TEXT EXCERPT
>> START

For this chart, it is identical to TimeByOperationOverTime, except that the data represents the evolution of latency time of each zone over time, by calculating the mean value of all the operations.
Taking the PetStore example :
"columns" : [
["dateasia-northeast2", "2019 07 23 15 31 00", "2019 07 23 15 32 00", ...],
["asia-northeast2", "1226.50", "1241.05", ...],
["dateueu-west2", "2019 07 23 15 31 00", "2019 07 23 15 32 00",...],
["eu-west2", "2328.9", "668.35", ...],
...
],"xs" : {
"asia-northeast2" : "dateasia-northeast2",
"eu-west2" : "dateeu-west2"
}Because a new record only relates to one operation, we look for the existing value of this such operation, add the value to the mean and recalculate the mean.
The UptimeResultsService is in charge of 2 different charts, as presented earlier :
- The Donut chart
- The MultipartProgressBars
For this service, the computation is not as difficult and complex, because it is just describing whether an API is up or not, and when.
This chart is simply a set of two array, one representing the number of time the API was up, the other the number of time it was down.
The aspect of the data used by C3 looks like this :
[
["Down"],
["Up", true, true, true, true, true, true]
]In this case, the API was available 100% of the time.
This component is not a chart, it is just a list of progress bars representing the uptime over time via green or red color.
The data is a list of object representing each a server. In an object, there is the information of the server such as its location, name and overall availability. Additionally, there is the list of the records
[Insert 19 MultiPart Progress Bar Explanations Screenshot]
To update MultipartProgressBars, we compare the new record with the last state recorded by the same server :
- if the state is still the same (it was down and it is still down, or it was up and it is up), then extend the length of this last state by 1, and set the new end date with the date of the new record.
- if the state is different (it was down and it is now up, or it was up and it is new down), then let the last state recorded as it is, and push a new state in the array with the following parameters :
- The starting and ending date are the date of the record
- Set the state with the state of the record
- The state length is 1.

>> END

EXTRACTED MATERIAL
>> START

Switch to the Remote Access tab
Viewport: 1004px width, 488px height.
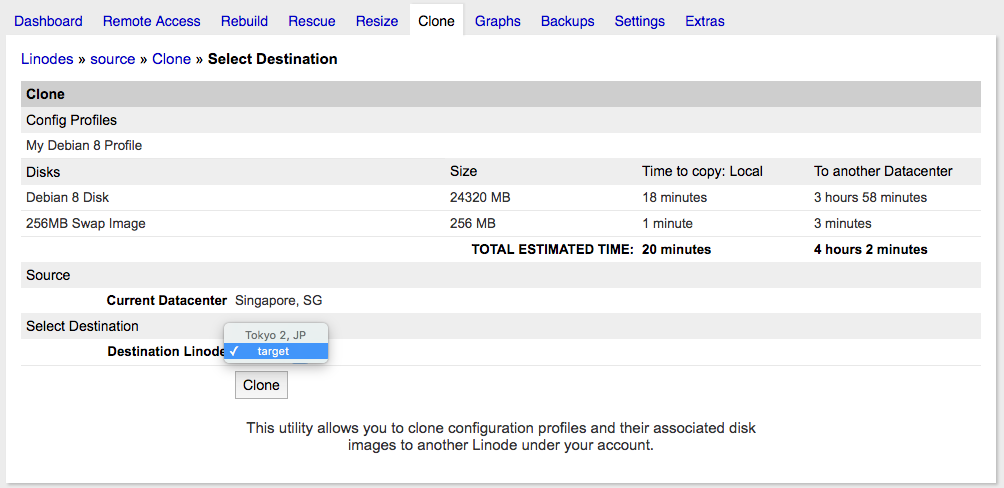151,21
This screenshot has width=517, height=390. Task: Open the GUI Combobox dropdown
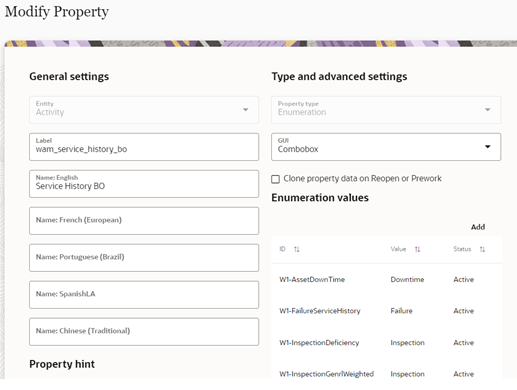click(x=386, y=147)
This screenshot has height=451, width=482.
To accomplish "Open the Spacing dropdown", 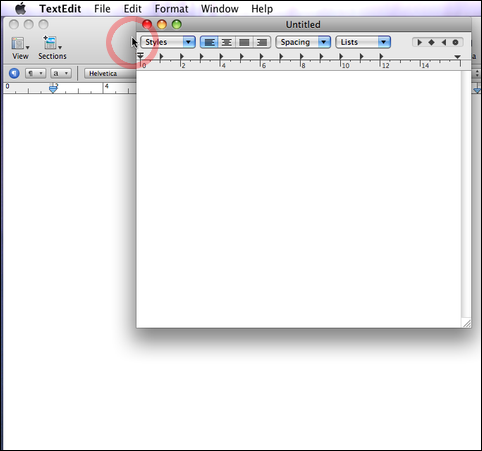I will point(303,42).
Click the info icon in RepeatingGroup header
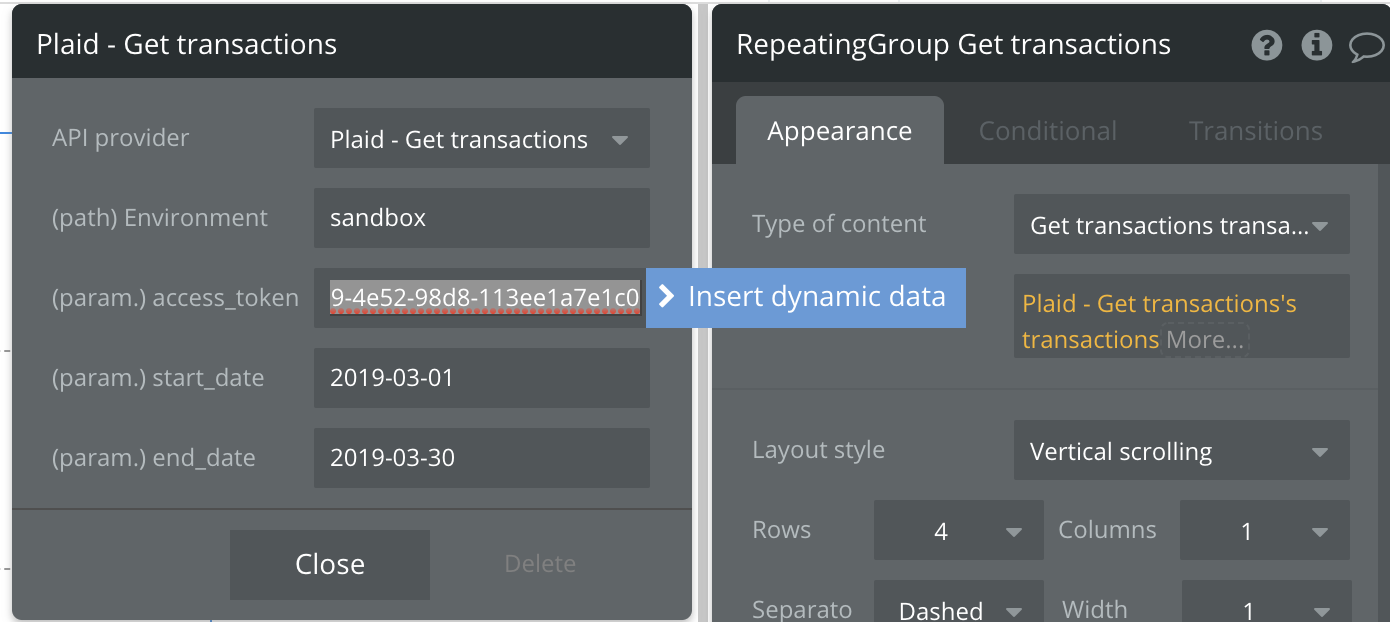 pyautogui.click(x=1316, y=45)
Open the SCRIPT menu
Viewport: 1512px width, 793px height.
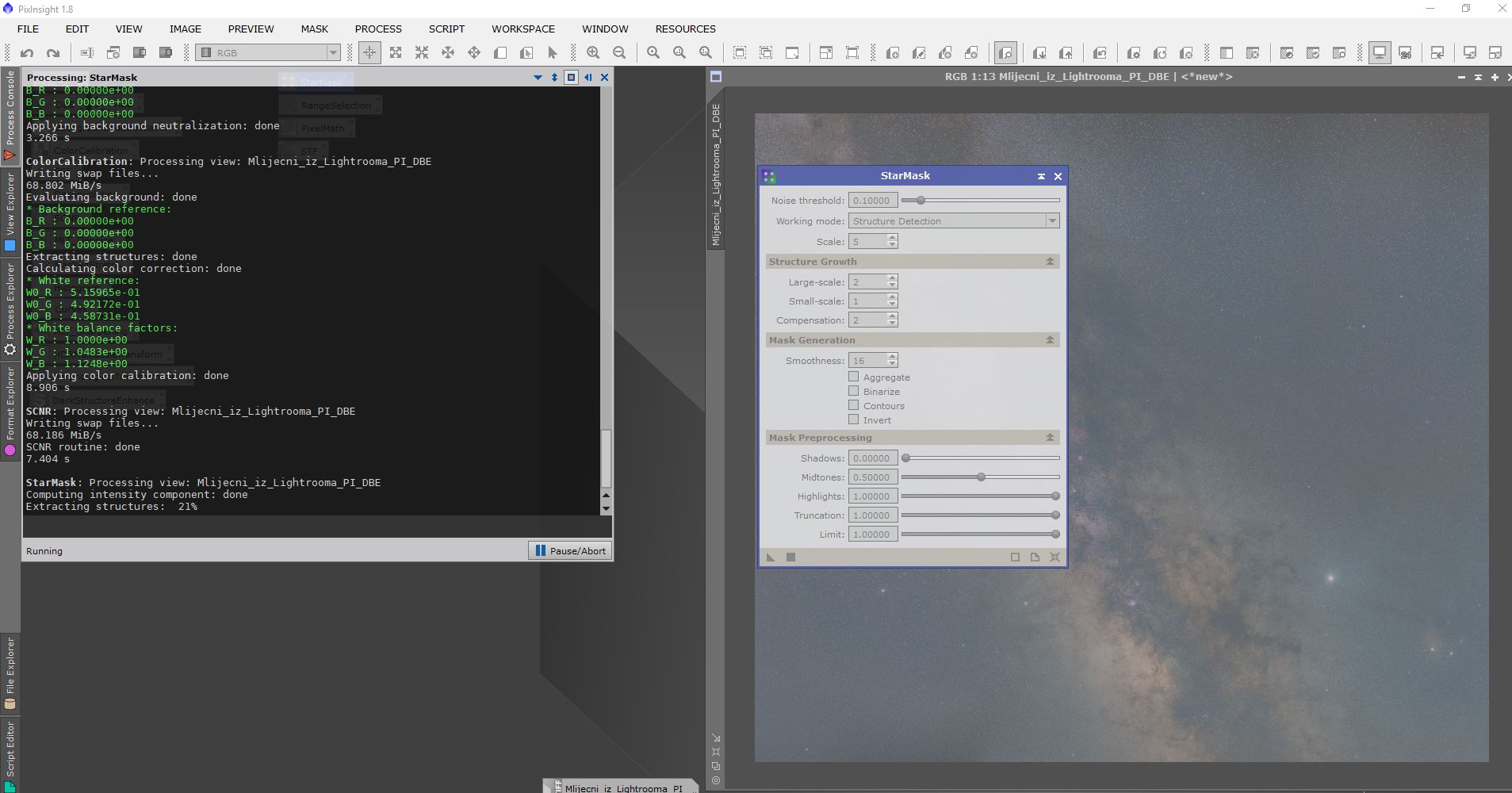tap(446, 29)
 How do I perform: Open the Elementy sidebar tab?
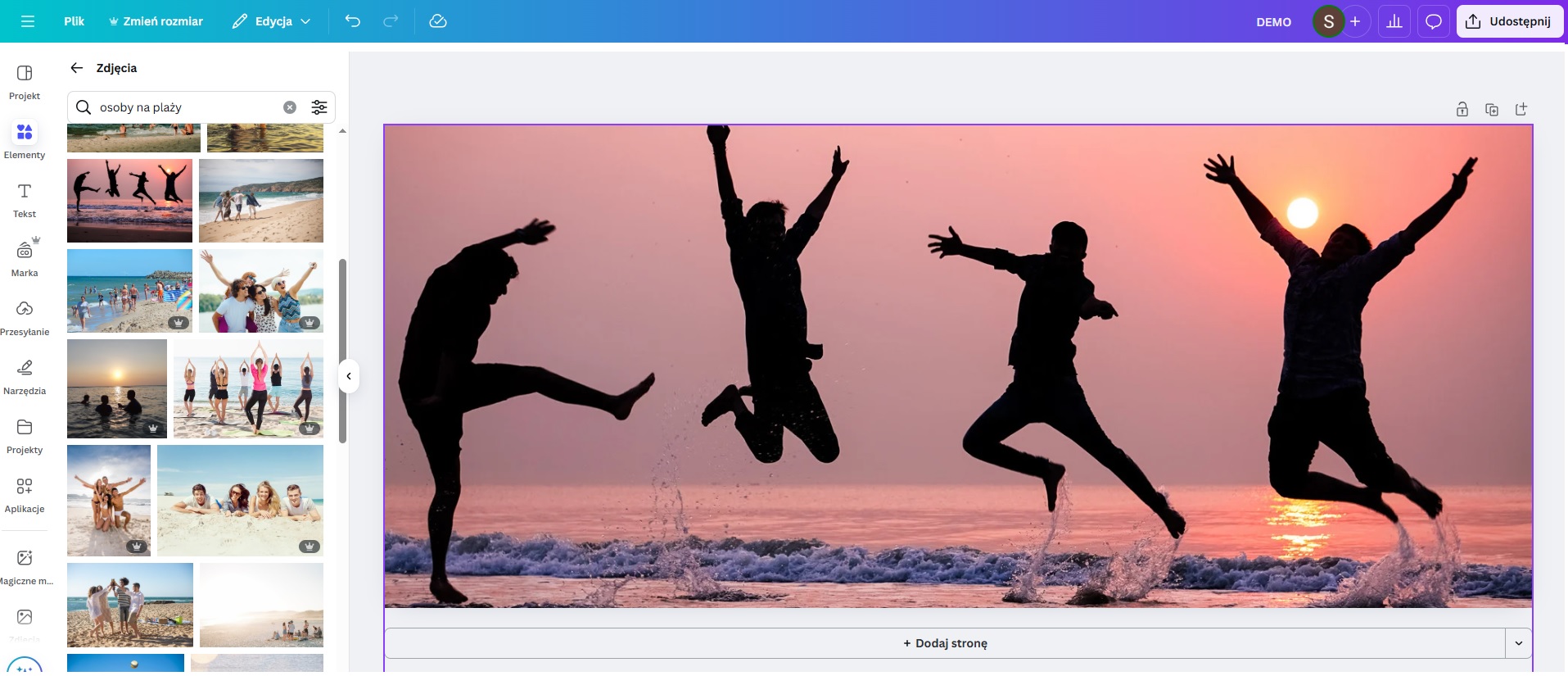pyautogui.click(x=25, y=140)
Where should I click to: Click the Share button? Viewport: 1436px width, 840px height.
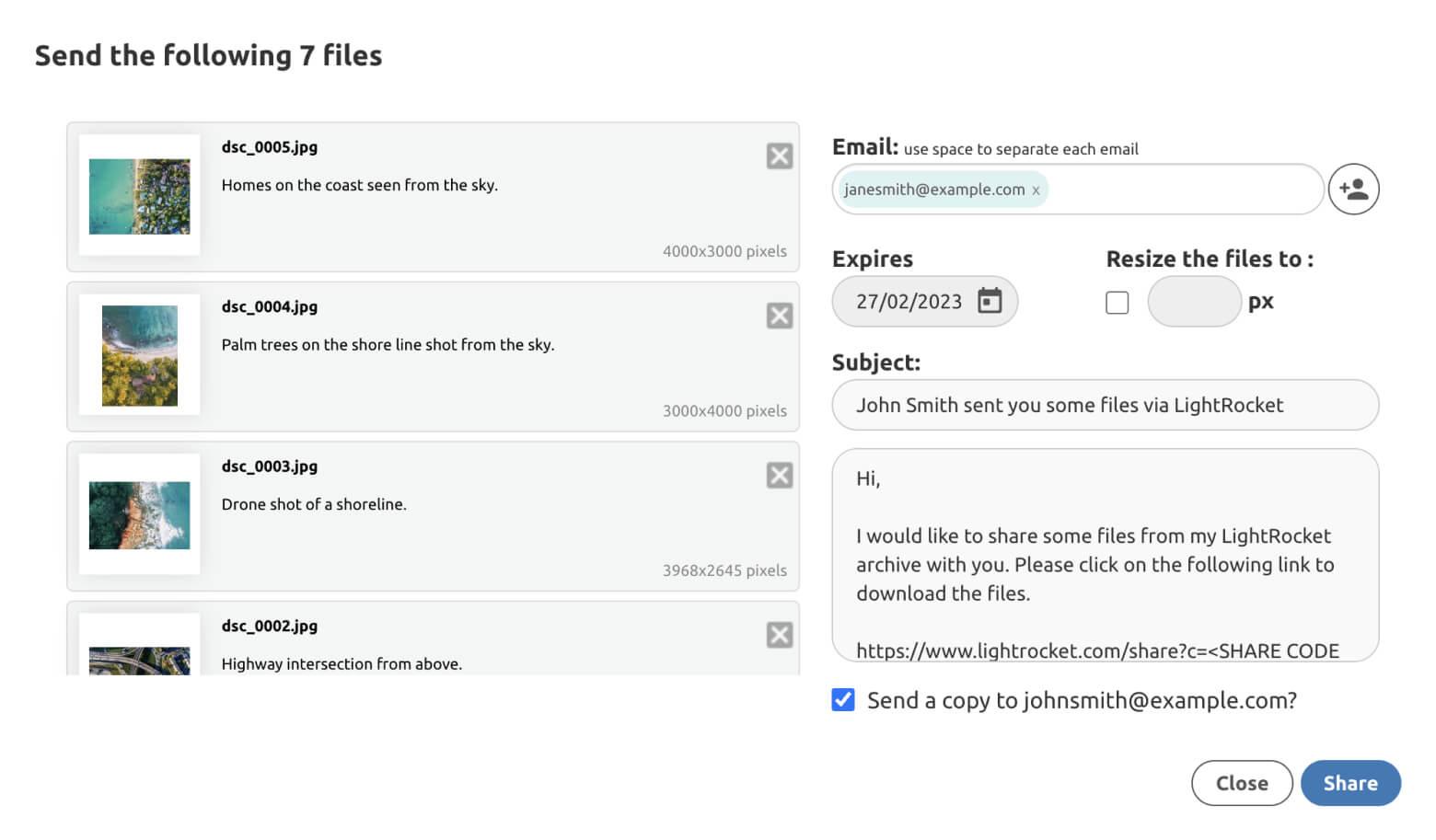(x=1350, y=783)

>> END

TASKS TO CARRY OUT
a. Please reproduce the chart data text starting with "Taking the PetStore" and going on through "recalculate the mean.", changing "PetStore" to "Storefront".
b. According to the chart data text, which parameters does a new state get when it is pushed into the MultipartProgressBars array? List them.

THE RESULTS
a.
Taking the Storefront example :
"columns" : [
["dateasia-northeast2", "2019 07 23 15 31 00", "2019 07 23 15 32 00", ...],
["asia-northeast2", "1226.50", "1241.05", ...],
["dateueu-west2", "2019 07 23 15 31 00", "2019 07 23 15 32 00",...],
["eu-west2", "2328.9", "668.35", ...],
...
],"xs" : {
"asia-northeast2" : "dateasia-northeast2",
"eu-west2" : "dateeu-west2"
}Because a new record only relates to one operation, we look for the existing value of this such operation, add the value to the mean and recalculate the mean.

b.
- Starting date: the date of the record
- Ending date: the date of the record
- State: the state of the record
- State length: 1